This guide uses some texts from the official Docker Desktop docs and Ollama docs.
Docker Desktop is a one-click-install application for your Mac, Linux, or Windows environment that lets you to build, share, and run containerized applications and microservices. It provides a straightforward GUI (Graphical User Interface) that lets you manage your containers, applications, and images directly from your machine. You can use Docker Desktop either on its own or as a complementary tool to the CLI. Before you install Docker for Desktop, please make sure you have a decent disk space for the models and configure the best internal drive as the location for Docker images. As we progress, LLM models will be pulled into the Ollama image. The size for a small model is around 5Gb while that of the biggest models can be more than 100Gb.
Make sure you allocate the best resource to Docker (i.e more system RAM), please follow the Change Setting guide for Windows, Mac, and Linux.
Upon successful installation, you should be able to launch the Docker Desktop dashboard and it looks like this
Ollama allows you to manage and run LLMs locally. The easiest way to install Ollama is to use the dashboard to search for the official Docker Sponsored Ollama. You look for the search bar (top middle of the dashboard), search for "ollama", and when the image is found, you click "pull".
More details on different ways to install Ollama and advanced configurations can be found at Ollama on Docker Hub page.
After installing Ollama, verify that Ollama is running by accessing the following link in your web browser: http://127.0.0.1:11434/. Note that the port number may differ based on your system configuration.
A full list of currently supported LLM models is in here. This project's model families of interests are:
Llama 2 is released by Meta Platforms, Inc. This model is trained on 2 trillion tokens, and by default supports a context length of 4096. Llama 2 Chat models are fine-tuned on over 1 million human annotations, and are made for chat.

========

§ Required work:
(1) Answer these questions from the guide on running Ollama in Docker Desktop:
(a) About how large is a small model?
(b) What link does the guide give for checking that Ollama is running?
(c) How many tokens is Llama 2 trained on?
(2) Write the next part of the guide on running Ollama in Docker Desktop, continuing from its final sentence.
The data that comes after this guide is not needed for the work here.

========

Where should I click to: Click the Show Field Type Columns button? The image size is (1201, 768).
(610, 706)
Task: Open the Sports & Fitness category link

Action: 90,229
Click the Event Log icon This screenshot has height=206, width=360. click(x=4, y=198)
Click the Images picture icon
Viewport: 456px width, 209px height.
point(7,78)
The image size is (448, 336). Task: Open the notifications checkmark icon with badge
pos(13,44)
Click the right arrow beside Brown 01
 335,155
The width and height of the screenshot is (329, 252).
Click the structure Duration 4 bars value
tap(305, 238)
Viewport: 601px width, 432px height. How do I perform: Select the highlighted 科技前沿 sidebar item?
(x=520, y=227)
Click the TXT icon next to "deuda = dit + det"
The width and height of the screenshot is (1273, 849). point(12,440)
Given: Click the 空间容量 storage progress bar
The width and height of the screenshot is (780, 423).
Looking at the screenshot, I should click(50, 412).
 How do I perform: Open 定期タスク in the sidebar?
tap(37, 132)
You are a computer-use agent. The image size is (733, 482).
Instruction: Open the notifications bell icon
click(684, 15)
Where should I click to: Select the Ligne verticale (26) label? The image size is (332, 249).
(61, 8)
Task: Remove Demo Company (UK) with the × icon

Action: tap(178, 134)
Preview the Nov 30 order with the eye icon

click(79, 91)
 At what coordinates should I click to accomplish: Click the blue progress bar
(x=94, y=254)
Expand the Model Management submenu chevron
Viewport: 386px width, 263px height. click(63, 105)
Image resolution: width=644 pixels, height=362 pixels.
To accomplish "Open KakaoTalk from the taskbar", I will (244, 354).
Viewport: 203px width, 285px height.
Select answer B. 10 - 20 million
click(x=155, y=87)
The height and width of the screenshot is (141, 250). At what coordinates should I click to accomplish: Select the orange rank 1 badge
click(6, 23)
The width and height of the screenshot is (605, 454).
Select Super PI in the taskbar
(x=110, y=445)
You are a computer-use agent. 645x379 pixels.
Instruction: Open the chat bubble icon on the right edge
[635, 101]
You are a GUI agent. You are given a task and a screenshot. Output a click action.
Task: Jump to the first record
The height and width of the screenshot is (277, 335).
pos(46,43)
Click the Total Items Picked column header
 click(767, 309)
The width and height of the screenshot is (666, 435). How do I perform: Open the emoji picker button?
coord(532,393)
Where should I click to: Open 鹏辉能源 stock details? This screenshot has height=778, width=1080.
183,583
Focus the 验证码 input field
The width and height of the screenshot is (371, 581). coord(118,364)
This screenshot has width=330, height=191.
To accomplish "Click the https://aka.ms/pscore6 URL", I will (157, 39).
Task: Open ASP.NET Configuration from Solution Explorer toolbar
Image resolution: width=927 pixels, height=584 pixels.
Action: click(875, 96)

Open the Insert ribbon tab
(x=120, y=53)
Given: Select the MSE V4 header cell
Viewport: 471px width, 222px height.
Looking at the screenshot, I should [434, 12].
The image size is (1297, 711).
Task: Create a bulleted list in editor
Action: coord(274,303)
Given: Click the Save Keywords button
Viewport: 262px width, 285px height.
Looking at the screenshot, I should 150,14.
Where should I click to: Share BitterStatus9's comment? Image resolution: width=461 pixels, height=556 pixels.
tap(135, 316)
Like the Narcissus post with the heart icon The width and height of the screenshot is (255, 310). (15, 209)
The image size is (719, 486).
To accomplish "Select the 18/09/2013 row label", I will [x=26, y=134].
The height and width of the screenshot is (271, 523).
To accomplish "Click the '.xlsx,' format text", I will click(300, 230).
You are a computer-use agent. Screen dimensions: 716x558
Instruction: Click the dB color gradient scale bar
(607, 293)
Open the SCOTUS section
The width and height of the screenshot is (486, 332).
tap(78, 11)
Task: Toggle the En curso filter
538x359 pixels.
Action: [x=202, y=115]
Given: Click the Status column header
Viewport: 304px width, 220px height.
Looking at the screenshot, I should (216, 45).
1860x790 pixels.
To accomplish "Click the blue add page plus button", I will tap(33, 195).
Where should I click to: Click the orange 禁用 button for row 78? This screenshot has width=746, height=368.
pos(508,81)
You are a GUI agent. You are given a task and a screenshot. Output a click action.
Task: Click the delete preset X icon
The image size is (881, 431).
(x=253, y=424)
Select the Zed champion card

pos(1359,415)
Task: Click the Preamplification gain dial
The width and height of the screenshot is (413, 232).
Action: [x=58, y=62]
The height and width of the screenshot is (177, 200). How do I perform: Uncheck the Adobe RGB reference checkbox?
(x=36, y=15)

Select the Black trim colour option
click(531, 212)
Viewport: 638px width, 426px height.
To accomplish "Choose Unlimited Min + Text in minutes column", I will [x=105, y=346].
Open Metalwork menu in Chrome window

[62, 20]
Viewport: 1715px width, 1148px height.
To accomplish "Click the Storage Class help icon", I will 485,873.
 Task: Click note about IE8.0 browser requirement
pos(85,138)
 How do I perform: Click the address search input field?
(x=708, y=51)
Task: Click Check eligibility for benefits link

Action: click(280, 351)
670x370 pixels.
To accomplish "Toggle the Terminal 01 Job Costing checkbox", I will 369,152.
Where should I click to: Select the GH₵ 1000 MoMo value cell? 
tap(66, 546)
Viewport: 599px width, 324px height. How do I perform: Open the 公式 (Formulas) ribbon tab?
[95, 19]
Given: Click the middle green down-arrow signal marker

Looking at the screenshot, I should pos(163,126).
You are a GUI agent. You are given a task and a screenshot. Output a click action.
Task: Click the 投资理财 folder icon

========

§ Results for the exercise:
(1)
(a) Around 5Gb.
(b) http://127.0.0.1:11434/
(c) 2 trillion tokens.

(2)
Mistral 7B model is an Apache licensed 7.3B parameter model. It is available in both instruct (instruction following) and text completion.
Orca 2 is built by Microsoft research, and are a fine-tuned version of Meta's Llama 2 models. The model is designed to excel particularly in reasoning.
A large language model built by the Technology Innovation Institute (TII) for use in summarization, text generation, and chat bots. The biggest Falcon model has 180b parameters.
A light-weight approach to interacting with Ollama is by using the integrated Docker Desktop command line interface. From the dashboard, you locate the running Ollama instance. Click on the three vertical dots in the right side of the instance row and choose "Open in terminal". More details can be found at this blog post
Once you are in the terminal, you can start pulling the models you want to use. For example:
Ollama pull llama2:7b
Ollama pull llama2:13b
Ollama pull llama2:70b
Ollama pull falcon:180b
Ollama pull orca2:13b
It will take a while to download a big model.
List models
ollama list
To remove a pulled model
ollama rm llama2:7b
ollama run llama2:7b
For multiline input, wrap text with """
:
>>> """Hello,
... world!
... """
Pass in prompt as arguments
$ ollama run llama2 "Summarize this file: $(cat README.md)"